*** Records Section Begins ***

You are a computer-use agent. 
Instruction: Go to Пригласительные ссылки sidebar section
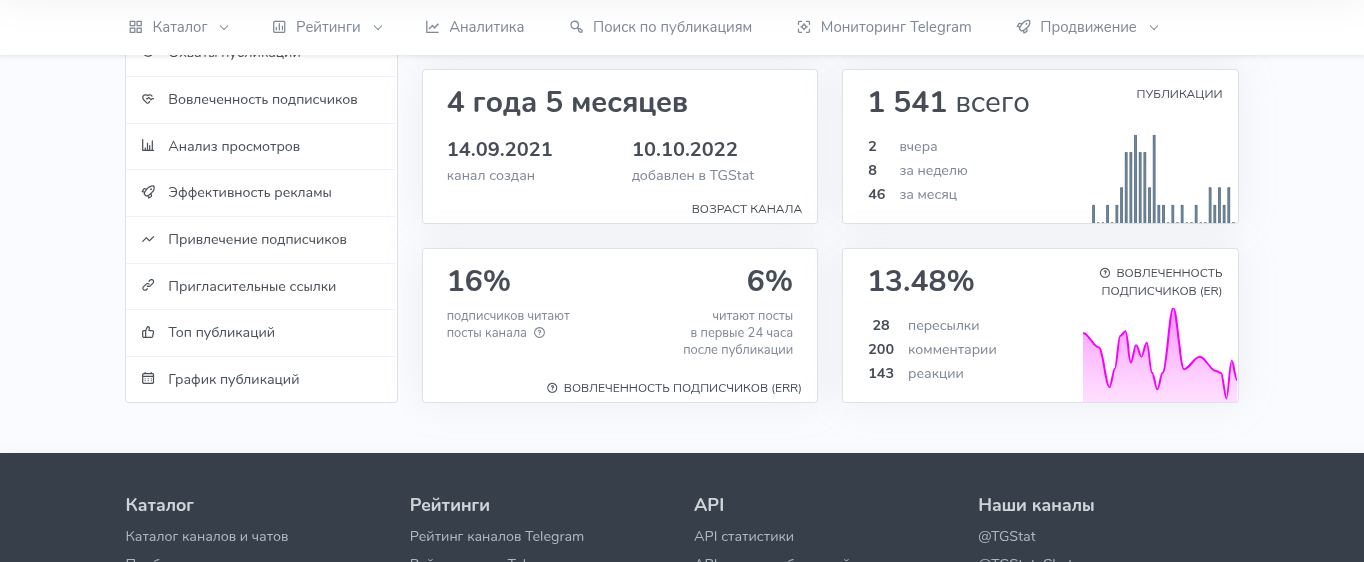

*** Records Section Ends ***
*** Records Section Begins ***

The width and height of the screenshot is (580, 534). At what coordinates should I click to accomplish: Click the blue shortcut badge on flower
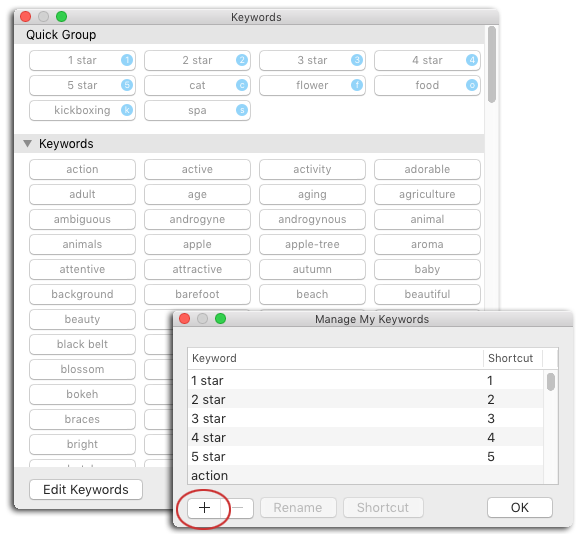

*** Records Section Ends ***
*** Records Section Begins ***

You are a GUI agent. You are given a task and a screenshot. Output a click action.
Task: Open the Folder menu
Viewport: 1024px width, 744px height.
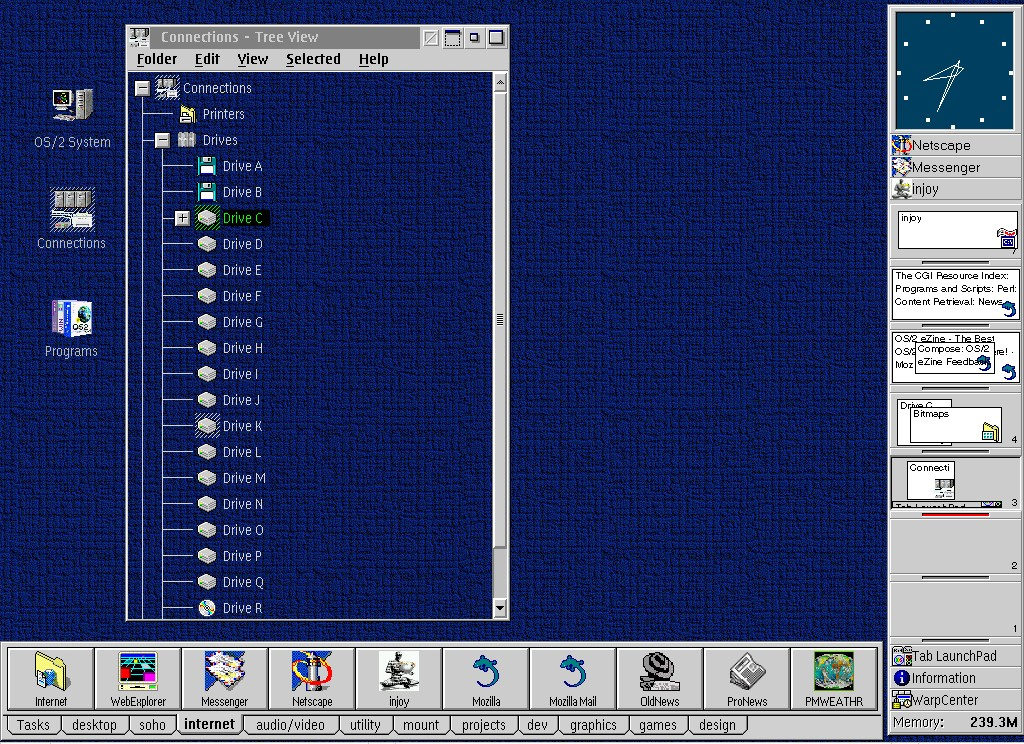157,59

*** Records Section Ends ***

Across the entries above, how many lines include the word "click"? Give only the number.

Response below: 2